BH Interview 'SpOILed' Director Mark Mathis: Some Inconvenient Truths About Oil

Mark Mathis admits everything he used to know about oil came from the mainstream media.

“Ten years ago I was like most Americans. I didn’t know anything about energy, didn’t think about it, took it for granted. It never crossed my mind,” Mathis says.

Mathis’ re-education began when he took a gig with an oil and gas trading group’s media team. n 2002 The job required intensive research into the product in question – oil – which led to some remarkable discoveries.

Mathis is the director of “SpOILed,” a new documentary debunking popular myths about the oil industry. The movie explores why politicians prevent oil drilling in various areas across the U.S., shares how alternate energy sources remain far behind the more practical oil reserves and deplores how the media refuses to honestly discuss energy issues.

It’s a shot across the bow of most film documentaries which either target oil companies (“The Big Fix”) or sing the praises of green technology (“Revenge of the Electric Car”).

Mathis’ first taste of the film business came with “Expelled,” the Ben Stein documentary about Intelligent Design. He went from helping out the film’s crew on a fairly casual basis to being more hands-on than he expected. And when Mathis shared some of what he had learned about oil to “Expelled’s” writer during that film’s production, the idea for “SpOILed” came into focus.

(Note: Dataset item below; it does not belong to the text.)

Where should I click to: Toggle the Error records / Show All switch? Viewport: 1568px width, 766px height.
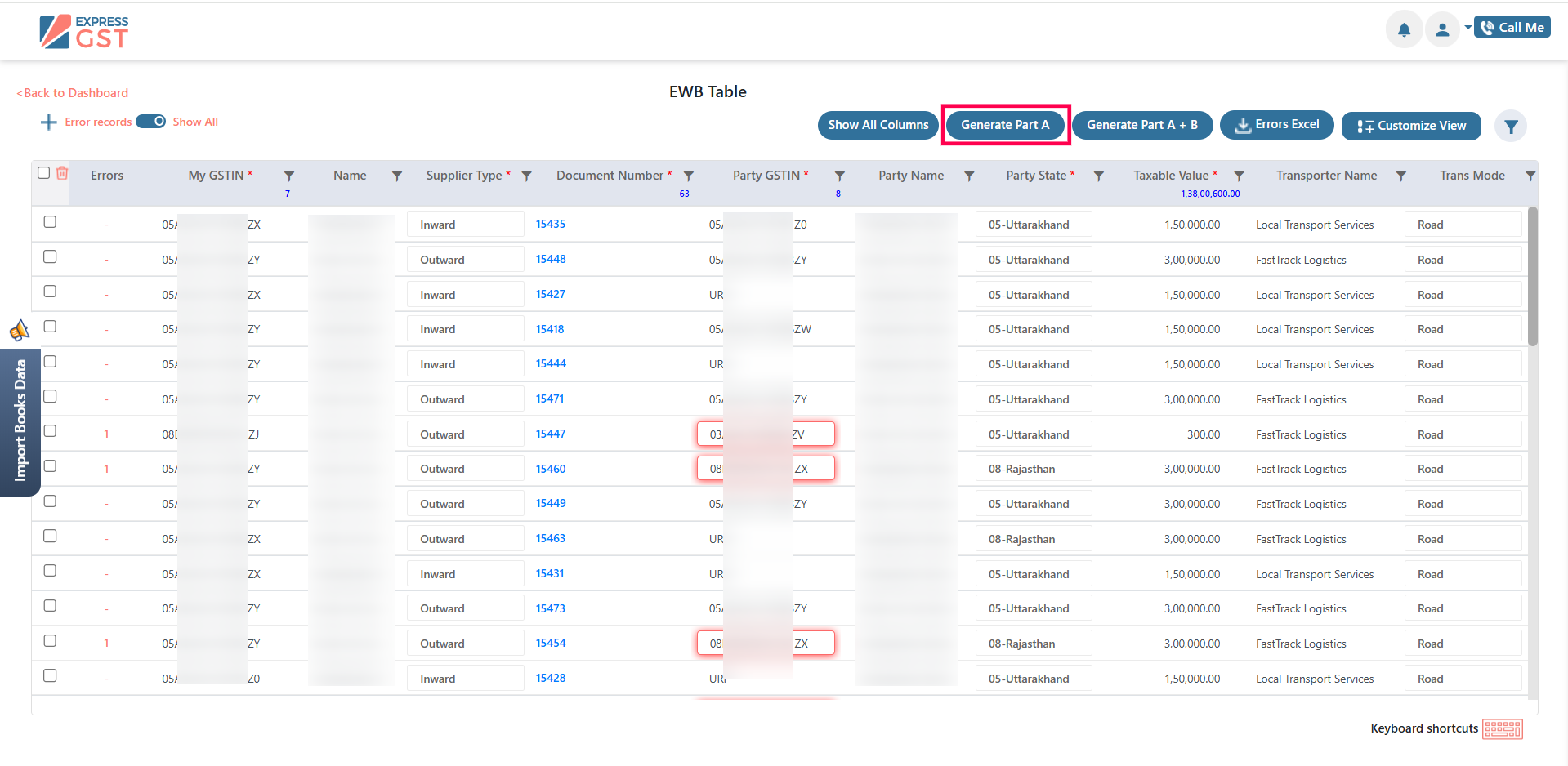(x=151, y=122)
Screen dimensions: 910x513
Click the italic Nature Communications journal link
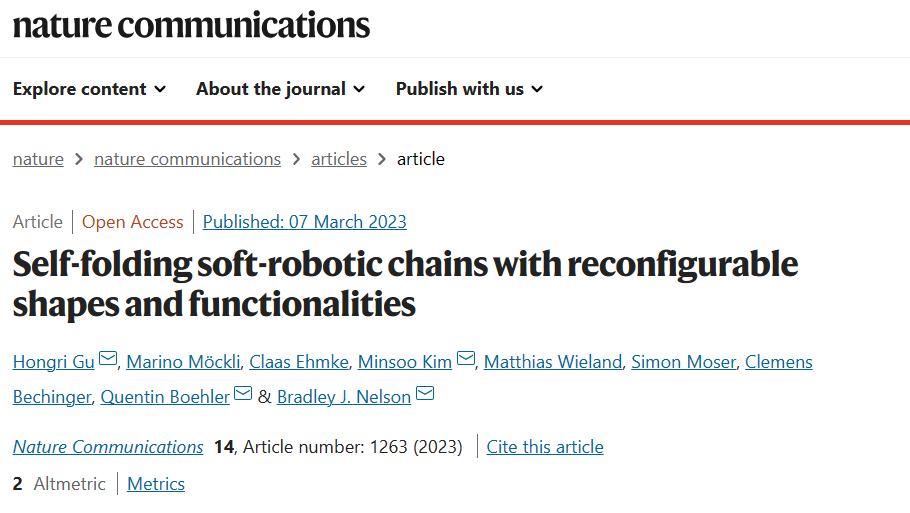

If “SpOILed” debunks just one media meme, Mathis hopes it’s the notion that we can move away from oil in the near future.

If only that were the case.

Mathis puts plenty of the blame on the mainstream media for our collective ignorance on the subject. It’s an industry he once called his own. As a television news reporter he would breeze past a complicated energy issue without fully informing the public about the finer points.

Mathis credits those with an anti-fossil fuel agenda for leading Americans astray on the subject of oil.

Mathis has been holding screenings of the film for the past few weeks as part of the movie’s slow roll out, and one of the first questions that comes up during both Q&As and press interviews is, “who’s funding the film?”

For the record, no major oil company poured money into the film. Nor have film festivals shown any interest in the project, he says.